Archivi del giorno: venerdì, 5 novembre 2010

Non riesci più a muoverti? E allora corri!

Mi scrive Filippo:

«Cara professoressa,
ho seguito il suo corso alla triennale un paio di anni fa e ora frequento il corso di laurea magistrale in Scienze della Comunicazione Pubblica e Sociale a Bologna. Venerdì 29 ottobre 2010 si è celebrata la Giornata Mondiale contro l’ictus, e nei giorni precedenti è stato diffuso in tv uno spot di A.l.i.ce Italia onlus che mi ha lasciato quanto meno perplesso.

Sinceramente a me lo spot pare un po’ una presa in giro di chi è colpito da ictus. In primo luogo mi sembrano inopportuni i disegni fortemente caricaturiali accostati a una patologia tanto improvvisa quanto invalidante, e anche il testo mi sembra inadeguato. Il messaggio più o meno è “Non riesci a muoverti? Hai le gambe deboli? Corri in ospedale!”

La prima volta che l’ho sentito in radio ho pensato che fosse una parodia, poi ho capito, con stupore, che (nelle intenzioni) era uno spot serio. Lei che ne pensa?»

Penso che fare comunicazione sociale sia in generale molto difficile, caro Filippo, perché comporta rappresentare situazioni dolorose, cruente e mortali (malattie, incidenti stradali, traumi) usando gli strumenti e i formati della pubblicità commerciale, che di solito mostrano scene piacevoli e desiderabili (bellezza, successo, denaro).
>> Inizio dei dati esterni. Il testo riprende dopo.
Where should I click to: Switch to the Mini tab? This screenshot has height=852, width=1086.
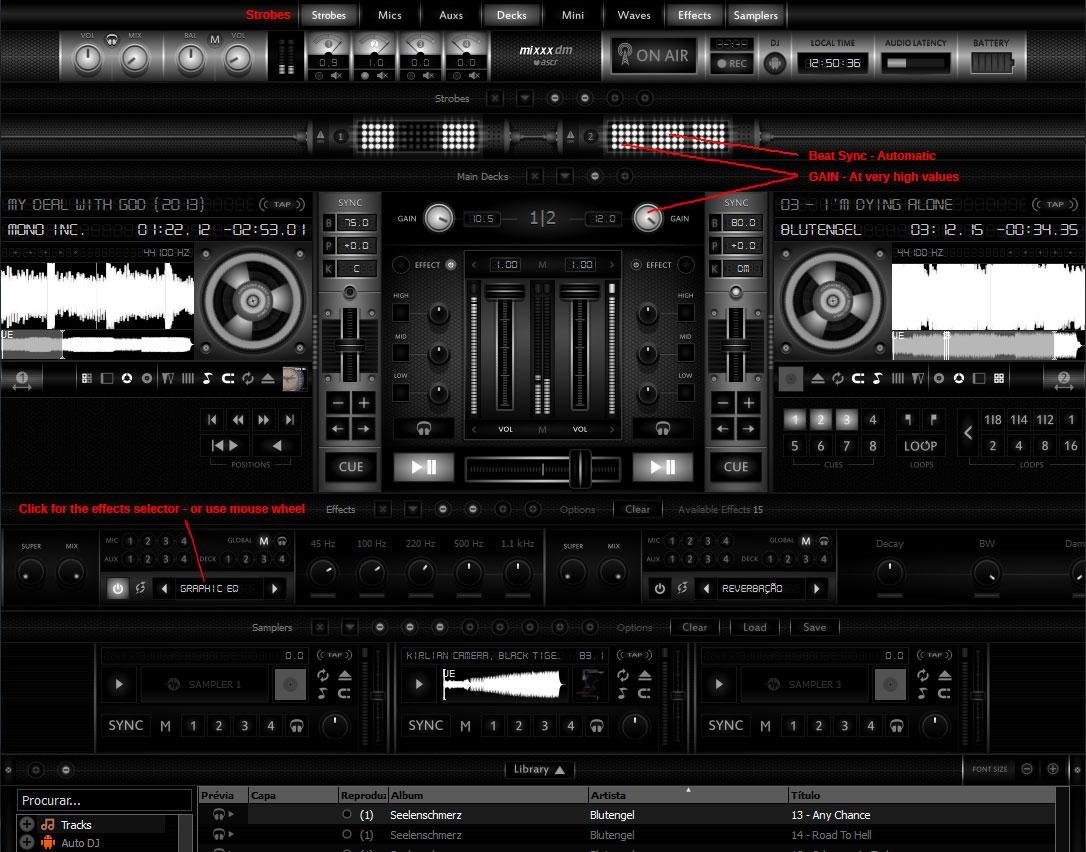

Per di più in Italia – a differenza che all’estero – le organizzazioni che fanno comunicazione sociale hanno sempre paura di rappresentare le situazioni dolorose in modo troppo diretto. Come non volessero spaventare gli spettatori, non volessero turbarli.

Ora, non è detto che mostrare scene troppo esplicite (sangue, ospedali, morte) per rappresentare il rischio che si corre se non si adottano comportamenti adeguati contribuisca a prevenire i comportamenti sbagliati. Dipende da cosa si mostra e come lo si fa. Inoltre, essere troppo duri può rafforzare negli spettatori la normale tendenza a cancellare il problema, a fare come se non dovesse mai toccarci in prima persona.

D’altra parte, metterci troppa cautela può annacquare il messaggio al punto tale da vanificarlo.

In questo caso A.l.i.ce Italia onlus ha voluto ammorbidire con le vignette di Vauro la brutta notizia che tutti possiamo avere un ictus. Col risultato che lo spot ad alcuni sembra una parodia, come ha notato Filippo. Ad altri semplicemente non fa né caldo né freddo, perché visto così, l’ictus resta lontano, qualcosa che capita ad altri, non certo a me.

Qualcosa per cui quel mattacchione di Vauro ha disegnato l’ennesima vignetta, come fa sempre coi politici a cui augura le peggiori disgrazie, ma poi quando si arrabbiano lui risponde: «Scherzavo!».